• _Stored data entries_
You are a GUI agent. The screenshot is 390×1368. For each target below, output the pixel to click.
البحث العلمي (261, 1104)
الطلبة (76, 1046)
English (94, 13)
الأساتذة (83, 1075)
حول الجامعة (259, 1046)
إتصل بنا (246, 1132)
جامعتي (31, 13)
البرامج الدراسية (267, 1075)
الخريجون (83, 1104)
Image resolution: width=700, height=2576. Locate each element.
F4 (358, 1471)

--

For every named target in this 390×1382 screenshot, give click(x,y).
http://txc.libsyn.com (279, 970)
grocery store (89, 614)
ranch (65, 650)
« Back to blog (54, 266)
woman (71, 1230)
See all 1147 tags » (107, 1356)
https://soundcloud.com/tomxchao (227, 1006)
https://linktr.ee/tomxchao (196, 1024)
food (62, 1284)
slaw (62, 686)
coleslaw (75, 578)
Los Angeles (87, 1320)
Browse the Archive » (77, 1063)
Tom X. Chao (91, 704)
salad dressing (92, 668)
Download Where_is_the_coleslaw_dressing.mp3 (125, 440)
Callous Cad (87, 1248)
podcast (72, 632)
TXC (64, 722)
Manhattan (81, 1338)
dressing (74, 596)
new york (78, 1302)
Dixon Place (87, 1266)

• _ASSIGNED TASK_
Can you repeat, word for word, every line above from the one containing "You are a GUI" down to the one containing "F4 (358, 1471)", including both?

• _RESPONSE BELOW_
You are a GUI agent. The screenshot is 390×1368. For each target below, output the pixel to click.
البحث العلمي (261, 1104)
الطلبة (76, 1046)
English (94, 13)
الأساتذة (83, 1075)
حول الجامعة (259, 1046)
إتصل بنا (246, 1132)
جامعتي (31, 13)
البرامج الدراسية (267, 1075)
الخريجون (83, 1104)
Image resolution: width=700, height=2576. Locate each element.
F4 (358, 1471)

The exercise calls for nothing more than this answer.